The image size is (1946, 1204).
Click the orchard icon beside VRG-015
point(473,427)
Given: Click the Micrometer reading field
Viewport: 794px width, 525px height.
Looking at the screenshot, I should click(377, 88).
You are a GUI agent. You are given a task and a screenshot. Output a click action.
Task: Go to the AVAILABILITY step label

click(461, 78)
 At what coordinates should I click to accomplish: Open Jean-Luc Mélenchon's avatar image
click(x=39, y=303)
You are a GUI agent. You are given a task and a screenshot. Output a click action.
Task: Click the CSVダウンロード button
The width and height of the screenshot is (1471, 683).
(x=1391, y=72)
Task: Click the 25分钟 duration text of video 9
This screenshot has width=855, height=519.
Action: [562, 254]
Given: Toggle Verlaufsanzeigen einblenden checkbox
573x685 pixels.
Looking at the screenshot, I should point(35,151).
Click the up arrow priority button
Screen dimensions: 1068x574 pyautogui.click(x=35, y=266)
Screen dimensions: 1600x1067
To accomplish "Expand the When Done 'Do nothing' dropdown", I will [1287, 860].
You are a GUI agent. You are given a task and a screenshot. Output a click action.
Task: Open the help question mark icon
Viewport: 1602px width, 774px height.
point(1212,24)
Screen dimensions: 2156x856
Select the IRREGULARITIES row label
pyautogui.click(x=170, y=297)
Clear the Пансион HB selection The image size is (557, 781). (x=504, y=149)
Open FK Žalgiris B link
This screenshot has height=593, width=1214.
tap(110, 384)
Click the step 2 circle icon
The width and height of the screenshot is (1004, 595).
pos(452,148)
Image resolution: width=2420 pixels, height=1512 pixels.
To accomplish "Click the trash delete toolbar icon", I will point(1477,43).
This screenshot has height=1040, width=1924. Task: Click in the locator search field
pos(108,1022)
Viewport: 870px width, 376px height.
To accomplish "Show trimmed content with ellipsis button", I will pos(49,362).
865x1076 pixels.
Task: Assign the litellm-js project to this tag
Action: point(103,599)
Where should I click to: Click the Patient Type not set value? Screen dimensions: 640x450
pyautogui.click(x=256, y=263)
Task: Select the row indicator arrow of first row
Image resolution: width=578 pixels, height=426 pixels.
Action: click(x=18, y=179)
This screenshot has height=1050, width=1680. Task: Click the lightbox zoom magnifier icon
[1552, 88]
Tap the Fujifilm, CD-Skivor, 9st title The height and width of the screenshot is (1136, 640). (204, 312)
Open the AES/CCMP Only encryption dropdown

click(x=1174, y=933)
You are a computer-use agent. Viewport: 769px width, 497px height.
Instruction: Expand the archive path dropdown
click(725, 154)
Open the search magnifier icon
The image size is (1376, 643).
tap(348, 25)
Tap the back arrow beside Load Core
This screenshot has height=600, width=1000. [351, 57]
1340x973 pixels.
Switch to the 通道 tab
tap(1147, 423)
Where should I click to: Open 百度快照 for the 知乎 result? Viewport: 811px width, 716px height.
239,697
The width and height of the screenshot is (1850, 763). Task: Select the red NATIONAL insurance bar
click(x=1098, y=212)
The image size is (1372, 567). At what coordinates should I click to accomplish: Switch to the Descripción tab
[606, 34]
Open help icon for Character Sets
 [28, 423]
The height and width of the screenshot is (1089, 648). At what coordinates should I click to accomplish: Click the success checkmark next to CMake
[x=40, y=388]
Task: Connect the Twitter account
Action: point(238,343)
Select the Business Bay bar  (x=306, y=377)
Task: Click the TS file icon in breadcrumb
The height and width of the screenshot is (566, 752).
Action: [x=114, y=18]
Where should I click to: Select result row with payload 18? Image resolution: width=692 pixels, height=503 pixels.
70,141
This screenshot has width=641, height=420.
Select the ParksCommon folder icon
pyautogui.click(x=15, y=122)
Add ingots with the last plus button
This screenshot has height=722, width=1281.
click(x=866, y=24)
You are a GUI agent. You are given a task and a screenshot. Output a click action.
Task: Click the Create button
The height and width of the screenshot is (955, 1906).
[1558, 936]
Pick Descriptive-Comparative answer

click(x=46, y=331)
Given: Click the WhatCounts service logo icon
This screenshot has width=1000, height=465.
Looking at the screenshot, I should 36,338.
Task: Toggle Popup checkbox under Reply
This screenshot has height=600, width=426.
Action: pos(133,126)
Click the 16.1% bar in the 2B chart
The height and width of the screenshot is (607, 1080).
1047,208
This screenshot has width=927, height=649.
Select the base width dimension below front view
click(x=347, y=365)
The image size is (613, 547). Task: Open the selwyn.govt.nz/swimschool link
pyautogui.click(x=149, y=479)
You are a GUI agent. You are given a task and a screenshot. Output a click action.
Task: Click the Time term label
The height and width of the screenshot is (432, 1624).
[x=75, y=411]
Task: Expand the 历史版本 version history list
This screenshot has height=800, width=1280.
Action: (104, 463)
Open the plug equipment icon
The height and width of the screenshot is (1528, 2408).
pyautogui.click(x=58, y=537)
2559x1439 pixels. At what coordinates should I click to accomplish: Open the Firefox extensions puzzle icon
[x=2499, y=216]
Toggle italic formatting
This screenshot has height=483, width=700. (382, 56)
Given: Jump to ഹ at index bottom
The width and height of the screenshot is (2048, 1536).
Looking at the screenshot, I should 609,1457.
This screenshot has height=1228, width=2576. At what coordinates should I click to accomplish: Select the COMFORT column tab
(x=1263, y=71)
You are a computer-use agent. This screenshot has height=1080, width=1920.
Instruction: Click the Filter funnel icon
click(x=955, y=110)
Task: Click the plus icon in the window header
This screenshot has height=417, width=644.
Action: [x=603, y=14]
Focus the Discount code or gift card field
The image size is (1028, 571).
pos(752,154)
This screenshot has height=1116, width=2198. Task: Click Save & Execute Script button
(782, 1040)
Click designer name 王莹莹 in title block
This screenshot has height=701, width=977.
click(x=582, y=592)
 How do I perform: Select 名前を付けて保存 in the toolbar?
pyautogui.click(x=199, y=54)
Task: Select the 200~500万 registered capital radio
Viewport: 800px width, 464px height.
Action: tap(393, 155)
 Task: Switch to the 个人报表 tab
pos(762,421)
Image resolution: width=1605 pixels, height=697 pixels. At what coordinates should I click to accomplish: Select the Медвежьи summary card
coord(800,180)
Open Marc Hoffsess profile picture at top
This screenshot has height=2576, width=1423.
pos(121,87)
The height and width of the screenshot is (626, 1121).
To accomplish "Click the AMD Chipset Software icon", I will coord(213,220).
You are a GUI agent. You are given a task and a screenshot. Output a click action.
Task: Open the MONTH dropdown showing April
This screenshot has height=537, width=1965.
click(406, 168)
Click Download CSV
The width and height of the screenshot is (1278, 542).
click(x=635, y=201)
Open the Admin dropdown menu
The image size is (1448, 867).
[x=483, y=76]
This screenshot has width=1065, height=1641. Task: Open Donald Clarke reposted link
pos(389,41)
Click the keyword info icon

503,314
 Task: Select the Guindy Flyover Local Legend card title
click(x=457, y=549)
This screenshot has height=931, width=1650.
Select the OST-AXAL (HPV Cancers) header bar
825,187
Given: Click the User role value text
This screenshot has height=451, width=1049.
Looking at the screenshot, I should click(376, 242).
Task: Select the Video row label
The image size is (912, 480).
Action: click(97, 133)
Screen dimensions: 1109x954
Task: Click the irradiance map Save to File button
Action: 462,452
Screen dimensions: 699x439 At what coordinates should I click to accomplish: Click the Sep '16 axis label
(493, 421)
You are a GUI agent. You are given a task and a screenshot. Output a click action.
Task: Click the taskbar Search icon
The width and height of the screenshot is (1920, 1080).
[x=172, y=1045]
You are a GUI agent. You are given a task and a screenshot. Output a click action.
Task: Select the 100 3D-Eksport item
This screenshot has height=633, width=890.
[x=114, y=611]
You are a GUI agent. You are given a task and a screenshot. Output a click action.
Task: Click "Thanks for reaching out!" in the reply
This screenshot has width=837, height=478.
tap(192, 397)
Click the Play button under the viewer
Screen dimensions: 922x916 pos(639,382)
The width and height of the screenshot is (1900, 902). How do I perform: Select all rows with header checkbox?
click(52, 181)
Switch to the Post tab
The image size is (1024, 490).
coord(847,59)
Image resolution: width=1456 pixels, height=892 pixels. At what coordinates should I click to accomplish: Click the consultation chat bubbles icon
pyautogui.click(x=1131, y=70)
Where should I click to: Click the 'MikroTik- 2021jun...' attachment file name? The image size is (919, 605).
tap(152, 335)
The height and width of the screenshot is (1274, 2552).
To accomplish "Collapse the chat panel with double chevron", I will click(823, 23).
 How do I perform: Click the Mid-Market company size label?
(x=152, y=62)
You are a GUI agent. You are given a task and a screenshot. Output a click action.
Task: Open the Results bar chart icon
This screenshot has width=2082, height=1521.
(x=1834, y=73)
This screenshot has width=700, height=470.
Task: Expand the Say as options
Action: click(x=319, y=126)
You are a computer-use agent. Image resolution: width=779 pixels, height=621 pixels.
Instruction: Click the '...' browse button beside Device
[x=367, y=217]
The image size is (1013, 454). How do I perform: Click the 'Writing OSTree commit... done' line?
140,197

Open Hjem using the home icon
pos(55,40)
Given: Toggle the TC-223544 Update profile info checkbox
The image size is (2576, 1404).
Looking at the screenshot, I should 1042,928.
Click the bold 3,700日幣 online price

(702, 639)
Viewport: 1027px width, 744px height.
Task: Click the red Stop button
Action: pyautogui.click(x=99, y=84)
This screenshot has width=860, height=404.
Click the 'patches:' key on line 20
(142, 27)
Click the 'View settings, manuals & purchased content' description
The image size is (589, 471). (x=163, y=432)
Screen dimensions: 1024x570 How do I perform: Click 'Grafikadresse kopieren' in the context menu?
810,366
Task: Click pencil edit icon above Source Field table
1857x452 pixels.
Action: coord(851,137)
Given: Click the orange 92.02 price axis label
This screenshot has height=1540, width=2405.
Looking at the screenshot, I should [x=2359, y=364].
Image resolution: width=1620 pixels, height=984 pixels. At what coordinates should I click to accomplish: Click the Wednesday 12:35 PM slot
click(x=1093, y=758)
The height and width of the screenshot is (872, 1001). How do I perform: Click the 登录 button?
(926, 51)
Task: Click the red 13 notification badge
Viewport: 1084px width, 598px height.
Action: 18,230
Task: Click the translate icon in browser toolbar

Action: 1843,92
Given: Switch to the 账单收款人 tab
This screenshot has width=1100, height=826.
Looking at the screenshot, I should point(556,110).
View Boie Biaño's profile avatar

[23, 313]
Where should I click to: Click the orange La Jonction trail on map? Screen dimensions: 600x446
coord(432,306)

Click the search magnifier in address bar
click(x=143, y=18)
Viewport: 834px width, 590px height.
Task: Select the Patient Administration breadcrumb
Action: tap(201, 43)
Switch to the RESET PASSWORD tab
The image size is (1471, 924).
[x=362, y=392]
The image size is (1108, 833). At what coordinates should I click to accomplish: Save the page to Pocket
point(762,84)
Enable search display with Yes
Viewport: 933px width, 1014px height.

### EXERCISE REQUIREMENTS
Copy out the records from the line containing "Screen dimensions: 1024x570" through the line containing "Looking at the screenshot, I should [x=2359, y=364].", word for word.

### RESULT OF THE EXERCISE
Screen dimensions: 1024x570 How do I perform: Click 'Grafikadresse kopieren' in the context menu?
810,366
Task: Click pencil edit icon above Source Field table
1857x452 pixels.
Action: coord(851,137)
Given: Click the orange 92.02 price axis label
This screenshot has height=1540, width=2405.
Looking at the screenshot, I should [x=2359, y=364].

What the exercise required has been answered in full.